◆ The data
....

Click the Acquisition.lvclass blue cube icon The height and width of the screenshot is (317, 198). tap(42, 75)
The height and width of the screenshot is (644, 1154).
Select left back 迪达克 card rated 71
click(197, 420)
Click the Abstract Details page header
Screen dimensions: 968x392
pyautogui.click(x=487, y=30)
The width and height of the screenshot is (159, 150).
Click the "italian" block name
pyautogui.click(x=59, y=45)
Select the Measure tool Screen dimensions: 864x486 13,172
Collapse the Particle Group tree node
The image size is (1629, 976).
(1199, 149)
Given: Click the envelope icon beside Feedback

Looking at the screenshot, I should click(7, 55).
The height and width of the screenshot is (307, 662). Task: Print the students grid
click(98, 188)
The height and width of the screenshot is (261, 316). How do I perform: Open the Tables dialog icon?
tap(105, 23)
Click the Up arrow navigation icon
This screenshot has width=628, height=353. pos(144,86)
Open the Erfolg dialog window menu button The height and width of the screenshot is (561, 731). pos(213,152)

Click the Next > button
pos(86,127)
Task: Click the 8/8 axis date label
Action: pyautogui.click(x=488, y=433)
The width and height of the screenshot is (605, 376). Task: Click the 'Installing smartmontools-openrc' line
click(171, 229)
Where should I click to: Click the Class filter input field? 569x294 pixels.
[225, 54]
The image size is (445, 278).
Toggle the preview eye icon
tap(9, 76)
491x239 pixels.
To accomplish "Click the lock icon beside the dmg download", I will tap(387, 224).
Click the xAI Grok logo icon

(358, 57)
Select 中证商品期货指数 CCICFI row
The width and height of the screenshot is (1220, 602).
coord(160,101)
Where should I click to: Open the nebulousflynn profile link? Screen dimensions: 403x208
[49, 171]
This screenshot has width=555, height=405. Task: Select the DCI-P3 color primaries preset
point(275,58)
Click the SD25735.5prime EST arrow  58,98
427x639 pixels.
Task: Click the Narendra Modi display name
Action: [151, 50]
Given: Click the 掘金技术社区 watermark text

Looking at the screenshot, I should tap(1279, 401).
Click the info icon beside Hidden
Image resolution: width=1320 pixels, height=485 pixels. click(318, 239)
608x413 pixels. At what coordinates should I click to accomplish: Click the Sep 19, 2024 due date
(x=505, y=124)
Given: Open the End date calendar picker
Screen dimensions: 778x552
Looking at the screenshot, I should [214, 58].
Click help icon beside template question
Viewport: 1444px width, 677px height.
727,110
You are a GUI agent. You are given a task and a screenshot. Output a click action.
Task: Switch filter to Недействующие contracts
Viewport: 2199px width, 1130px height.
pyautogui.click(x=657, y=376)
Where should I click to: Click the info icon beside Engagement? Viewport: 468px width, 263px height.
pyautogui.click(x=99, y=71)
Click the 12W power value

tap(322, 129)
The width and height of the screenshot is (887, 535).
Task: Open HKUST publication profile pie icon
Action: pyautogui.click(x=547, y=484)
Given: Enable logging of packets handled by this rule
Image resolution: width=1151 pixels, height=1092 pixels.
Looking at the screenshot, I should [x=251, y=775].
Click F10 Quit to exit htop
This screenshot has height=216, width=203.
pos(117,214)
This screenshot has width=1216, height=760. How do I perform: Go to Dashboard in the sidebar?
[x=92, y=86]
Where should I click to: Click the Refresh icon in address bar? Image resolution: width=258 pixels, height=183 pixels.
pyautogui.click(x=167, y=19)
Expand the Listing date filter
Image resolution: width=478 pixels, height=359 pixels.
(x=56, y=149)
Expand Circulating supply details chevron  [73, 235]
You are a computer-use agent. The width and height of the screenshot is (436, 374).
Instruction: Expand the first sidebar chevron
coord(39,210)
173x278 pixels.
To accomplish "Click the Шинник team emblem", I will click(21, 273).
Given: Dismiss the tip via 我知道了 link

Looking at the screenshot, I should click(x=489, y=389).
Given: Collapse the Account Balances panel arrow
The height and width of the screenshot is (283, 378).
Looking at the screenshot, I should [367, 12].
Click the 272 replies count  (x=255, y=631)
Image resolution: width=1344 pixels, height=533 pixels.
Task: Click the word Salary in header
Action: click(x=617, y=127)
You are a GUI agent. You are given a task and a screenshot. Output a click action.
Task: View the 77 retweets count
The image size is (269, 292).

....

◆ What is being asked
Print the entries above from the line containing "Where should I click to: Click the Refresh" through the line containing "will click(21, 273).", including both of those lines, and reproduce them with no changes.

◆ Result for this task
Where should I click to: Click the Refresh icon in address bar? Image resolution: width=258 pixels, height=183 pixels.
pyautogui.click(x=167, y=19)
Expand the Listing date filter
Image resolution: width=478 pixels, height=359 pixels.
(x=56, y=149)
Expand Circulating supply details chevron  [73, 235]
You are a computer-use agent. The width and height of the screenshot is (436, 374).
Instruction: Expand the first sidebar chevron
coord(39,210)
173x278 pixels.
To accomplish "Click the Шинник team emblem", I will click(21, 273).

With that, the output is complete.